Título: Diretor da ANP anuncia megacampo e cria confusão
Autor: Schüffner ,Cláudia ;Rosas*, Rafael
Fonte: Valor Econômico, 15/04/2008, Brasil, p. A3

O diretor geral da Agência Nacional do Petróleo (ANP), Haroldo Lima, surpreendeu o mercado ontem com a informação de que o campo Carioca, localizado no bloco BM-S-9 da bacia de Santos e uma das grandes descobertas da Petrobras no pré-sal, teria reservas de 33 bilhões de barris de óleo. Esse volume é cinco vezes mais do que a estatal estima para o campo gigante de Tupi (5 a 8 bilhões de barris de petróleo e gás), também na bacia de Santos, e três vezes maior que as atuais reservas provadas de petróleo do país, que fecharam 2007 em 11,41 bilhões de barris de óleo, sem incluir o gás.

Lima atribuiu as informações a fontes "oficiosas" da Petrobras. Em um fato inédito, a estatal não confirmou as informações do presidente da agência e informou, em nota, que a confirmação do tamanho da descoberta depende ainda da perfuração de novos poços, de testes de longa duração, e de novos estudos geológicos.

Logo depois do anúncio, as ações da Petrobras começaram a subir, tendo as ordinárias encerrado o dia com valorização de 7,68%, e as preferenciais com alta de 5,63%. Com a alta, o valor de mercado da Petrobras aumentou R$ 26,7 bilhões ontem, em relação ao fechamento de sexta-feira.

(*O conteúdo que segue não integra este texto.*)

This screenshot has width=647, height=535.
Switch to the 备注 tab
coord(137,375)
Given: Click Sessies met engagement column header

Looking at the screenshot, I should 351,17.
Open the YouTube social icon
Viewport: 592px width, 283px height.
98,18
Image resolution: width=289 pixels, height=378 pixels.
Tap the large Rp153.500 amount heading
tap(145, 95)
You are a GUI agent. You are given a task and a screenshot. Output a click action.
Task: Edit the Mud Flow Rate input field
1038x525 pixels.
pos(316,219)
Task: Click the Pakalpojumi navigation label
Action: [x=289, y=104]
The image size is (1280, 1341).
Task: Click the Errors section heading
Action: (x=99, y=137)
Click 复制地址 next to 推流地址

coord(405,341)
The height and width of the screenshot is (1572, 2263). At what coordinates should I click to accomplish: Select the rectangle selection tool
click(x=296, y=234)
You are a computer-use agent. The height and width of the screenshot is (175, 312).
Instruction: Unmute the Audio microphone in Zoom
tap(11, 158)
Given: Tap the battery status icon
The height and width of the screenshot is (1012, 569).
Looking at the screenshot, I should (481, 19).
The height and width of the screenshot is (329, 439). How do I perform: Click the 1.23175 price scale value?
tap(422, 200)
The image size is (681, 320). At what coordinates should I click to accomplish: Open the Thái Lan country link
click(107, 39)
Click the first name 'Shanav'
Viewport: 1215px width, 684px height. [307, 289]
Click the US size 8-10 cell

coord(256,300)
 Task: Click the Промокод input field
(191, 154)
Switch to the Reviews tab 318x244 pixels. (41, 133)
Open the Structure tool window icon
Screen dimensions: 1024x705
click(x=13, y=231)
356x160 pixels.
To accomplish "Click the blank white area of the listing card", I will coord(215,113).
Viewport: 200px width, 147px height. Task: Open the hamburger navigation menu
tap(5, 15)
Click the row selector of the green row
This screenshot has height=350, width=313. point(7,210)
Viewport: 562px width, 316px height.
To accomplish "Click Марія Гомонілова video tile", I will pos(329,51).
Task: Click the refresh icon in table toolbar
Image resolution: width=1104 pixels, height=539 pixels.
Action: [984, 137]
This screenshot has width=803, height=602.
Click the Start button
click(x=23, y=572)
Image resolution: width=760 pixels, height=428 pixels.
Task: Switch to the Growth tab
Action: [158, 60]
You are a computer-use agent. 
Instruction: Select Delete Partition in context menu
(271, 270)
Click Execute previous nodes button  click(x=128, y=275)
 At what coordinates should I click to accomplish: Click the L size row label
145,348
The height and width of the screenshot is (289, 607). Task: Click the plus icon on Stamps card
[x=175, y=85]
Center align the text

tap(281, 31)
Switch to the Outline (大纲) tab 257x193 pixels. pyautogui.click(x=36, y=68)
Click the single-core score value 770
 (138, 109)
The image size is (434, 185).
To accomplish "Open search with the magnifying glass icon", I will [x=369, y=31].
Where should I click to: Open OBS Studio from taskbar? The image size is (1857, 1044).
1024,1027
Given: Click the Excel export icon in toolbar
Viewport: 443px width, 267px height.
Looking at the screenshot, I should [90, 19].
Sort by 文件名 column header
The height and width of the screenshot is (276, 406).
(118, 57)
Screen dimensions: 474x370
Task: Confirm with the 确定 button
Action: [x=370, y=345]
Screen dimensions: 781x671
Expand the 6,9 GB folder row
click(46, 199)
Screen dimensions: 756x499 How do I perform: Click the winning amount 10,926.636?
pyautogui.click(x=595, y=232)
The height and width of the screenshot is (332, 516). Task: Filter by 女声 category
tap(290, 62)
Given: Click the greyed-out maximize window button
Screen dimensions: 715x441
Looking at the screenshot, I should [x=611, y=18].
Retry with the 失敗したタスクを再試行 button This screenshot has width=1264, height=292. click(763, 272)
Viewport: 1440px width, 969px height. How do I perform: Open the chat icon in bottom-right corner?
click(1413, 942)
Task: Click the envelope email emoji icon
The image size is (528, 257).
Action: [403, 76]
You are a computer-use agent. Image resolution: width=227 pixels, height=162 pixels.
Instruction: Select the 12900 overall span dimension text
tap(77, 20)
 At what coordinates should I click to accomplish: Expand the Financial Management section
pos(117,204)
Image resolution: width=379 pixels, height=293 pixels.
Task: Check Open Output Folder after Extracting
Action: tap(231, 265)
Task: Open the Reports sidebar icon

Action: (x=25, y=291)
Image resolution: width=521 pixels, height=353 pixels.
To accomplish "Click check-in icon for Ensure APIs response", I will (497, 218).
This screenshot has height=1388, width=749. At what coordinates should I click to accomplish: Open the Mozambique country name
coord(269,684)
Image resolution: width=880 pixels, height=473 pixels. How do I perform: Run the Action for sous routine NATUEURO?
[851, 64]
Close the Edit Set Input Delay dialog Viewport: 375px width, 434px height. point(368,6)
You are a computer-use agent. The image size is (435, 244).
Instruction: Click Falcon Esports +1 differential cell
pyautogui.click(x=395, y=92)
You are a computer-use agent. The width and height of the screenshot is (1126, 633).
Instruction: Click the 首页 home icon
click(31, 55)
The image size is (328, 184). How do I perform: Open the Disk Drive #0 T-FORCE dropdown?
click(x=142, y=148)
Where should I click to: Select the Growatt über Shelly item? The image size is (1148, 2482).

As declarações do diretor-geral da ANP causaram confusão porque deram dimensões (na forma de bilhões de barris) para as enormes especulações que já existem no mercado sobre as reservas descobertas nos campos adjacentes a Tupi. Contudo, técnicos e especialistas ouvidos pelo Valor são unânimes ao afirmar que é cedo para estimativas de números, já que as áreas ainda estão sendo perfuradas. Carioca só teve duas perfurações até agora, segundo a Petrobras. O bloco é operado pela estatal, com 45%, tendo como sócias a BG (30%) e a Repsol YPF (25%).

Carioca está situado na bacia de Santos, junto a outros campos, alguns licitados, outros não. Uma das maiores confusões envolvendo a área é o nome Pão de Açúcar (Sugar Loaf em inglês), uma acumulação gigantesca no pré-sal sobre a qual foram licitados os blocos BM-S-8 (batizado de Bem-te-Vi), BM-S-9 (Carioca), BM-S-21 (Caramba) e BM-S-22. Os três primeiros são operados pela Petrobras e o último pela Exxon junto com a Hess, tendo a estatal como minoritária. Lima falou como se Carioca e Pão de Açúcar fossem a mesma coisa, e não são. Carioca é uma parte do que está sendo chamado de Pão de Açúcar.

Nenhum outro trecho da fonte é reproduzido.